It didn’t take too long for the folks at Sesame Street to take action against The Happytime Murders, it just isn’t for the reason you might think. The folks at Sesame Workshop take their role in pop culture and education seriously and don’t seem to take kindly to a movie featuring a puppets ejaculating and others getting brutally murdered. But that isn’t exactly why they have filed a lawsuit against STX productions over The Happytime Murders.
The actual case stems from the trailer that was recently put out and its use of Sesame Street to help market the film according to The Wrap:
“Sesame seeks to enjoin Defendants’ deliberate effort to appropriate its SESAME STREET mark, and its trusted brand and goodwill, to promote their R-rated movie, The Happytime Murders, by way of a violent and sexually-explicit trailer. SESAME STREET is a registered trademark of Sesame, an organization with a long and storied history of ‘helping kids grow smarter, stronger and kinder,’” the suit, filed against STX Productions, reads. “Defendants’ widely-distributed marketing campaign features a just-released trailer with explicit, profane, drug-using, misogynistic, violent, copulating, and even ejaculating puppets, along with the tagline ‘NO SESAME. ALL STREET.’ Defendants do not own, control or have any right to use the SESAME STREET mark. Instead, they are distributing a trailer that deliberately confuses consumers into mistakenly believing that Sesame is associated with, has allowed, or has even endorsed or produced the movie and tarnishes Sesame’s brand.”
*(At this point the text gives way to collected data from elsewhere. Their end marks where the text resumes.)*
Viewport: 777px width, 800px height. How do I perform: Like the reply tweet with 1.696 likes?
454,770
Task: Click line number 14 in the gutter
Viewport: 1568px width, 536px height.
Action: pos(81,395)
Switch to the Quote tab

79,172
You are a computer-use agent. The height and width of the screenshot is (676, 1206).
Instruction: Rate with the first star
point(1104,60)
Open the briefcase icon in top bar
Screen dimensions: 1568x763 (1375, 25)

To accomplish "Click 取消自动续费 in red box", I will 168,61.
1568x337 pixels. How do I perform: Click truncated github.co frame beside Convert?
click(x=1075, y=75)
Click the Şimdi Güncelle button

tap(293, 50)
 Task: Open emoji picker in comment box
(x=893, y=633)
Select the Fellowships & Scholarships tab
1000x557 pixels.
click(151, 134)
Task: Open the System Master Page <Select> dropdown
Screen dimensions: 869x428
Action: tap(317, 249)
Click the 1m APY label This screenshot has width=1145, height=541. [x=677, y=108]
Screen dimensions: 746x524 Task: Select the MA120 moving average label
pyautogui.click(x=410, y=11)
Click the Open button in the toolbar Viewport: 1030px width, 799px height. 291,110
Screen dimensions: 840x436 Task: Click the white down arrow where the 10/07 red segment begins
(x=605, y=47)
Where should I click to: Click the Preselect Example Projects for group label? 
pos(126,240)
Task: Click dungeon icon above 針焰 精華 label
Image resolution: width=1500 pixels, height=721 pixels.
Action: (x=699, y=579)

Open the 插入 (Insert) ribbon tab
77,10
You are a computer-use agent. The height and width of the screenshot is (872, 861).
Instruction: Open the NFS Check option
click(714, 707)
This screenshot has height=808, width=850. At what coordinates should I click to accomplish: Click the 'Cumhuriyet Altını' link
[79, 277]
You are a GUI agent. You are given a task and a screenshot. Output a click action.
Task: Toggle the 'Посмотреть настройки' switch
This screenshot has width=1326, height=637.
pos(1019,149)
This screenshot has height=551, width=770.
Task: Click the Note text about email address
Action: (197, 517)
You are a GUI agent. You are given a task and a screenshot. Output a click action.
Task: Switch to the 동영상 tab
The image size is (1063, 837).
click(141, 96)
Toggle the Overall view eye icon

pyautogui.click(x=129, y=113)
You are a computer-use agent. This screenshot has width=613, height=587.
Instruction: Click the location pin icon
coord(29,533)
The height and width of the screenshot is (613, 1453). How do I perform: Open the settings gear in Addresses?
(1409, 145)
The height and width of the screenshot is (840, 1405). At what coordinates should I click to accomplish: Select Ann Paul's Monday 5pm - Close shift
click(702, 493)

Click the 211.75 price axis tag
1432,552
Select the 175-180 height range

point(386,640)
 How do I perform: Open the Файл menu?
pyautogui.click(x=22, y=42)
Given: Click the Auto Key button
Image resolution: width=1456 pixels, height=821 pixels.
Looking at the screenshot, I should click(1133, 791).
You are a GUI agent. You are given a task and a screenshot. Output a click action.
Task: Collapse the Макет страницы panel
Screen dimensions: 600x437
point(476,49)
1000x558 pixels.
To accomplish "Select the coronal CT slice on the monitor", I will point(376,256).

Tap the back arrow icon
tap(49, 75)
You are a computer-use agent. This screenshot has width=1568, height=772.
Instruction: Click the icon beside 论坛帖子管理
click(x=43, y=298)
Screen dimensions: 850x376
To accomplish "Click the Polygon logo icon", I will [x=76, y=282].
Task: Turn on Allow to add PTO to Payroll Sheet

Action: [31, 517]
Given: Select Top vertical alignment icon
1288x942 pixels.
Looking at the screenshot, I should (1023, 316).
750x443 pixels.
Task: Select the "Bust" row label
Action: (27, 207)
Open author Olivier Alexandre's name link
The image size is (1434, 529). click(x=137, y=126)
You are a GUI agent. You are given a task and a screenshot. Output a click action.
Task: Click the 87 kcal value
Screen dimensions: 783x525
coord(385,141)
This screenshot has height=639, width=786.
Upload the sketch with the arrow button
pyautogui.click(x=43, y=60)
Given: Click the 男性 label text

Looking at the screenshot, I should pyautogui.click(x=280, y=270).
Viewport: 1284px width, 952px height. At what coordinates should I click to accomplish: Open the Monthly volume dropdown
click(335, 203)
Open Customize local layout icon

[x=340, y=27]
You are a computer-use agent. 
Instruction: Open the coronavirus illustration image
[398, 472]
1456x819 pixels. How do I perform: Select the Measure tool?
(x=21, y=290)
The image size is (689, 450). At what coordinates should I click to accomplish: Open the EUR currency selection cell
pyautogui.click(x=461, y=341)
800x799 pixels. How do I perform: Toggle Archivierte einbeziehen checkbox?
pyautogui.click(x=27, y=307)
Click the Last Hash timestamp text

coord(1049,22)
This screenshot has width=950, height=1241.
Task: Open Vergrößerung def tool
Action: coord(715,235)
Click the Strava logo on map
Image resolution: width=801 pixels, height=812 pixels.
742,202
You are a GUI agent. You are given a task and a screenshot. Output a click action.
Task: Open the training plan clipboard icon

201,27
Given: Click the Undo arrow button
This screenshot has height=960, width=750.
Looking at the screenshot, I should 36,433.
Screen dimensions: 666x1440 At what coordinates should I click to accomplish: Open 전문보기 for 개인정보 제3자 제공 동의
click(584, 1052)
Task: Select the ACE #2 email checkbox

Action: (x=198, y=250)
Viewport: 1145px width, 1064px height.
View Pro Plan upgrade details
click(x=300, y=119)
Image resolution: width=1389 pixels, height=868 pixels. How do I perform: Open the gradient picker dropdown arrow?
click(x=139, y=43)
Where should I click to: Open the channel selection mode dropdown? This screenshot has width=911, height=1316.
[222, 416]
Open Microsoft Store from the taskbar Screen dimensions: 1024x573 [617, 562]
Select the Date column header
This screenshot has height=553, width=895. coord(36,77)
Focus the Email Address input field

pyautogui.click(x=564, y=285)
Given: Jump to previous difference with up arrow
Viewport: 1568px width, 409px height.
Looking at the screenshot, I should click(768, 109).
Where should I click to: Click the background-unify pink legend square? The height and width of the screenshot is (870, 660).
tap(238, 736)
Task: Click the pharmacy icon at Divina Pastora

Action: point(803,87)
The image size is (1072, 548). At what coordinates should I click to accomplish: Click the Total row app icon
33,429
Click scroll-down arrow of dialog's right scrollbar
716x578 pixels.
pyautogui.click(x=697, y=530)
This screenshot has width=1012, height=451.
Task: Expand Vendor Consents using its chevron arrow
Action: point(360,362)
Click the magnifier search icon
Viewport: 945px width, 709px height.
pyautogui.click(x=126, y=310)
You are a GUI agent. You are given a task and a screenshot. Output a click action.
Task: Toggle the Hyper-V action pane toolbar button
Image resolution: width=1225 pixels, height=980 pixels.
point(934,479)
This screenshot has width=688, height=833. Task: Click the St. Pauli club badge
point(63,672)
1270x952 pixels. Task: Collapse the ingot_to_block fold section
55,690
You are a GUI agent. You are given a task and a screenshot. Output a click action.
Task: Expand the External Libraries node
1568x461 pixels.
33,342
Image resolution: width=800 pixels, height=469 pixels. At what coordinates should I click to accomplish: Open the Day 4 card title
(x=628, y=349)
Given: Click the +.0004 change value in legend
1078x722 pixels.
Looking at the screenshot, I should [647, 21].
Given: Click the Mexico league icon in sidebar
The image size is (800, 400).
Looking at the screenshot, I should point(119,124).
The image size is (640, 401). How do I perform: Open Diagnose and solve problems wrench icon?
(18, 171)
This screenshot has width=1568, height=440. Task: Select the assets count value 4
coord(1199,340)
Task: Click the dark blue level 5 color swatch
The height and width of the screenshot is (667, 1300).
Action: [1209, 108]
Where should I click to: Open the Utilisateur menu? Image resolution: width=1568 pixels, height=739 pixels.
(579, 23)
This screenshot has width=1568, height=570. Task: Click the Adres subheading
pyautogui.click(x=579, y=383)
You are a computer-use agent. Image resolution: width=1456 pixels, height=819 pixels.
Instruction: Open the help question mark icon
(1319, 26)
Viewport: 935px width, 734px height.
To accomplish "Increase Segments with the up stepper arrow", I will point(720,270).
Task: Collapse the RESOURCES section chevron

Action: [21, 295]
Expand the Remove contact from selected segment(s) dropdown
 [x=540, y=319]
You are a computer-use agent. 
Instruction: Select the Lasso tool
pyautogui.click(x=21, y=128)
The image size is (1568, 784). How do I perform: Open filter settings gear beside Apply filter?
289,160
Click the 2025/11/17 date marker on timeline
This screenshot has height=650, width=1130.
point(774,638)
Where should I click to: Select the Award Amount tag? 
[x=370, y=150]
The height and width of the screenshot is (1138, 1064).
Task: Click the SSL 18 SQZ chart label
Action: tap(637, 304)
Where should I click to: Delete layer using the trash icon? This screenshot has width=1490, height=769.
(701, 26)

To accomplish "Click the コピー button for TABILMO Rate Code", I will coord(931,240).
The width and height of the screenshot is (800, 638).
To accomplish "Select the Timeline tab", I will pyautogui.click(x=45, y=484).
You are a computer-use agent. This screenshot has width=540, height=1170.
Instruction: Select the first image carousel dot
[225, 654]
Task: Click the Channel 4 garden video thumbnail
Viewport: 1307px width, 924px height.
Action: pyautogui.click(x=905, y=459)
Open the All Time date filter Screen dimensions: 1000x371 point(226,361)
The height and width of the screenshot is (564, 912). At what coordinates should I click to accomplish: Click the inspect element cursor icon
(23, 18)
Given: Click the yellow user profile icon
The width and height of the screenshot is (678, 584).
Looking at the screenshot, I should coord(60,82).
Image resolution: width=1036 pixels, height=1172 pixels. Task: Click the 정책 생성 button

The Wrap adds that Happytime and STX have used “a parade of social media posts, emails and public comments” to promote their film and it “has confused and appalled viewers because of what they believe to be a serious breach of trust by Sesame.” They add that the trailer and film have “diluted and defiled Sesame’s beloved Sesame Street children’s television show and Sesame Street mark by associating their trailer with Sesame Street.”
STX Films talked with The Wrap and noted that they are “confident in our legal position” and had the support of The Jim Henson Company with the help of director Brian Henson. Sesame Workshop also responded to The Wrap, making it clear that it was the marketing the film that caused trouble saying they “take no issue with the creative freedom of the filmmakers and their right to make and promote this movie, rather this is about how our name is being misused to market a film with which we have no association”:
We were surprised and disappointed that Sesame Street, a show dedicated to educating young children, is being exploited to market this R-rated film,” the statement reads. “We immediately contacted the film’s distributor, STX Films, and requested that they remove our name from the film’s marketing. They declined to do so…We regret that our fans and families have been confused by STX’s marketing campaign.
The one thing that is certain here, most of these puppets are being forced into some serious adult situations when they’re not entertaining children. Very strange times in Jim Henson World.